##### TEXTE SOURCE #####

Les valeurs morales plus importante chez les riches !
Ce sont les électeurs les plus aisés qui accordent l’importance la plus grande aux valeurs idéologiques et morales, qu’elles soient conservatrices ou progressistes, rapporte dans sa chronique l’universitaire Pauline Grosjean au « Monde ». (Professeure d’économie à l’université de Nouvelle-Galles du Sud (Australie)
Une tribune intéressante à lire car elle traduit les insuffisances d’approche de certains intellectuels concernant les mutations actuelles. Première observation, un économiste n’est pas forcément le plus qualifié pour parler des questions morales. Deuxième observation, la nature même de la dimension morale ne peut se borner à une problématique économique. Troisième observation, il y a de toute évidence un manque d’articulation entre les aspects économiques, politiques, sociaux, technologiques, sociétaux et environnementaux. Bref davantage un papier de journaliste que d’un scientifique. NDLR
Les maux de la gauche électorale et l’analyse de ses causes font couler beaucoup d’encre. Les uns y voient les conséquences des mutations du « peuple de gauche », maintenant tertiarisé, ubérisé, et féminisé – bien qu’il ne soit pas clair en quoi ceci expliquerait cela. Les autres pointent du doigt la démographie : le vieillissement et la périurbanisation. Mais, malgré l’éloquence des cartes géographiques, corrélation ne vaut pas causalité. D’autres encore accusent la « trahison » des élites de gauche, urbanisées, éduquées et mondialisées, et l’incohérence de leurs valeurs sociales avec celles des classes populaires.

##### ENREGISTREMENTS FOURNIS #####

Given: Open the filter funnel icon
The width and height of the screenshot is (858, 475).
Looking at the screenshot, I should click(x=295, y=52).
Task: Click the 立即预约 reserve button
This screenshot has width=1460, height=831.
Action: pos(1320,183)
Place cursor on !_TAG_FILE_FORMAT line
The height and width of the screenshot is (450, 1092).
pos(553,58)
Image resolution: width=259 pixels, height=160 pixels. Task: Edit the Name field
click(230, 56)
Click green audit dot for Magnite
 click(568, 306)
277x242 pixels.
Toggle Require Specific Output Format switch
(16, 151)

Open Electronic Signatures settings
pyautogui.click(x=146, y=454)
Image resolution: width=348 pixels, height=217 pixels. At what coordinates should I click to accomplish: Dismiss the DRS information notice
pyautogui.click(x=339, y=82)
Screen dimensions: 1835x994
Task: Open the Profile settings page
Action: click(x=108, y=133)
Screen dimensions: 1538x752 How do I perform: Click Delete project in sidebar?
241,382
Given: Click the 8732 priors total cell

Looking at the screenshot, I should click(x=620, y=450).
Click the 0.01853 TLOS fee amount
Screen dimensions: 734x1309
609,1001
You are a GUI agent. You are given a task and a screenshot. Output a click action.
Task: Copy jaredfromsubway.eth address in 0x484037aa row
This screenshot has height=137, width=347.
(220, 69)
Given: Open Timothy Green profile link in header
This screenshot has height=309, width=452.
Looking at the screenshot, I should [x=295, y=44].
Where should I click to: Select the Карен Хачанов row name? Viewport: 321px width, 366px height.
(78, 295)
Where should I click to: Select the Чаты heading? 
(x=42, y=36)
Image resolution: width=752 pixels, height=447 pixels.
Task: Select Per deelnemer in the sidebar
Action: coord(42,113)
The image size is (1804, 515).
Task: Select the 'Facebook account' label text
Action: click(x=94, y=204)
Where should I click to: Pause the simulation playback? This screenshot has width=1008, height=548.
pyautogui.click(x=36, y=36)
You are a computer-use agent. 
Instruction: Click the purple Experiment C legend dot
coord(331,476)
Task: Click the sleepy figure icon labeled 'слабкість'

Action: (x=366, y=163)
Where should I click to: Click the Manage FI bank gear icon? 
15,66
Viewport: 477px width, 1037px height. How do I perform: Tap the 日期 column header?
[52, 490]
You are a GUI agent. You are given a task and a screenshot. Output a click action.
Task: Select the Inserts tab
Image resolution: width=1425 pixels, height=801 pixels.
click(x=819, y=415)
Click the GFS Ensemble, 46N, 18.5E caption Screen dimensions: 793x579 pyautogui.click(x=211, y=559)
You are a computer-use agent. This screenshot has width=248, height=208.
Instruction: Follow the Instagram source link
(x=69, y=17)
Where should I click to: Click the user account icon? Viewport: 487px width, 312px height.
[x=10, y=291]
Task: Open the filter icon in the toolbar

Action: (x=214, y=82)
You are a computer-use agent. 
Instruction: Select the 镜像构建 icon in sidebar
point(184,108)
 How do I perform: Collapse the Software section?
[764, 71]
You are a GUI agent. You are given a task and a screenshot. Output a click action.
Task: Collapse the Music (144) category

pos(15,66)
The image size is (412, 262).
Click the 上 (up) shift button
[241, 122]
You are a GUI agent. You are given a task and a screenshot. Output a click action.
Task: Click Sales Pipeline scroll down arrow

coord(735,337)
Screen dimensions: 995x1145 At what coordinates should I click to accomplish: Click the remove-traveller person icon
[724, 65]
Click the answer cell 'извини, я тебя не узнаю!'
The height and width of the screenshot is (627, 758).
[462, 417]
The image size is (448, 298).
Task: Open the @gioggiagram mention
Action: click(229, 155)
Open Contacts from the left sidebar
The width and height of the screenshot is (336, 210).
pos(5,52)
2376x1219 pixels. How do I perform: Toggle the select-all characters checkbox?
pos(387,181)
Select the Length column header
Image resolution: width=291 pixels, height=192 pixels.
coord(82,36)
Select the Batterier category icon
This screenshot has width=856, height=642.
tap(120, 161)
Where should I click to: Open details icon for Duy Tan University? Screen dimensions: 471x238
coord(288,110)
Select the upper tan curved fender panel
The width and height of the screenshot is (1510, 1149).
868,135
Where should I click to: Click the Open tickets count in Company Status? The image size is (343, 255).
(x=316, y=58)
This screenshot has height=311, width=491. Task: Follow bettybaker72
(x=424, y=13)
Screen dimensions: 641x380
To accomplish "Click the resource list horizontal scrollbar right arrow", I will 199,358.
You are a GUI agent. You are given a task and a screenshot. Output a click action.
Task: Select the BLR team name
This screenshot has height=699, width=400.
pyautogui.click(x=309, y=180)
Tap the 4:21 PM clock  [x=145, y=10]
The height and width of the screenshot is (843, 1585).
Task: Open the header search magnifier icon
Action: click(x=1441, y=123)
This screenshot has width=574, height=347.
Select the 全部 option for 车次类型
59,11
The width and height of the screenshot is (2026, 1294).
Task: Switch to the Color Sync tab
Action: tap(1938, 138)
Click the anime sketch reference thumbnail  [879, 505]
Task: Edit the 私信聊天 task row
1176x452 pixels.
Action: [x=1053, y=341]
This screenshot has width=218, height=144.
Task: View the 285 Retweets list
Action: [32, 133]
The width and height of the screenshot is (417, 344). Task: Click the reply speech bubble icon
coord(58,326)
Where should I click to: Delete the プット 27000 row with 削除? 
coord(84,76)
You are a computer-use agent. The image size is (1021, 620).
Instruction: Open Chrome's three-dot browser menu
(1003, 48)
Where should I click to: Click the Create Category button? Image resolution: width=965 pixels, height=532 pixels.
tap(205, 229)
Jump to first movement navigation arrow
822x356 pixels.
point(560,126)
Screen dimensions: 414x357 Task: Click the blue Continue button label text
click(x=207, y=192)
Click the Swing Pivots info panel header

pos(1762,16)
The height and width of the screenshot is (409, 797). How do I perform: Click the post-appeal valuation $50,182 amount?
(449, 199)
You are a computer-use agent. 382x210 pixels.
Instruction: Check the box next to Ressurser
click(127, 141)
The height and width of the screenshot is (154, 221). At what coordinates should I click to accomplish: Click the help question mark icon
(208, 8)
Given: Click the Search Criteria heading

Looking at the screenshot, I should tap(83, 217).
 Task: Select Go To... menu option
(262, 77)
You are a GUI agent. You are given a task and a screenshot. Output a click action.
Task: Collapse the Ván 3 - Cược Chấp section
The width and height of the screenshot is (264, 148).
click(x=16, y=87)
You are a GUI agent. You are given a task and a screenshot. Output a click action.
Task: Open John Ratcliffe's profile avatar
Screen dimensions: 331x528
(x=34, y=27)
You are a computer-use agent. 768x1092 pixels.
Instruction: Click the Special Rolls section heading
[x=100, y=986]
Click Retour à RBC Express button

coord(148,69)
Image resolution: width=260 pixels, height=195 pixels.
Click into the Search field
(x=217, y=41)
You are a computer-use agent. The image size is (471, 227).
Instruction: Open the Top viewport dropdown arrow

#####

À FAIRE:
1) D'après le texte sur les valeurs morales, dans quelle université Pauline Grosjean enseigne-t-elle l'économie ?
2) Écrivez, s'il vous plaît, la suite du texte sur les valeurs morales à partir de sa dernière phrase.
Ces enregistrements viennent d'une autre source que le texte.

RÉPONSES PAR TÂCHE:
1) À l'université de Nouvelle-Galles du Sud, en Australie.

2)
Les économistes, eux, se permettent de formaliser beaucoup plus simplement les affres de la gauche. Le modèle théorique de vote proposé par Benjamin Enke (Harvard), Mattias Polborn (Cologne) et Alex Wu (Harvard) repose sur une hypothèse simple : les valeurs sociales sont un bien de luxe (« Morals as Luxury Goods and Political Polarization », Harvard Mimeo, 2022). C’est-à-dire que plus notre revenu augmente, plus nous accordons de l’importance aux valeurs idéologiques et morales par rapport aux considérations économiques et matérialistes. C’est une reformulation de la théorie sociologique du postmatérialisme et de la pyramide des besoins du psychologue Abraham Maslow (1908-1970), selon laquelle les besoins d’accomplissement de soi et les besoins d’estime ne surviennent qu’une fois satisfaits les besoins physiologiques et les besoins de sécurité.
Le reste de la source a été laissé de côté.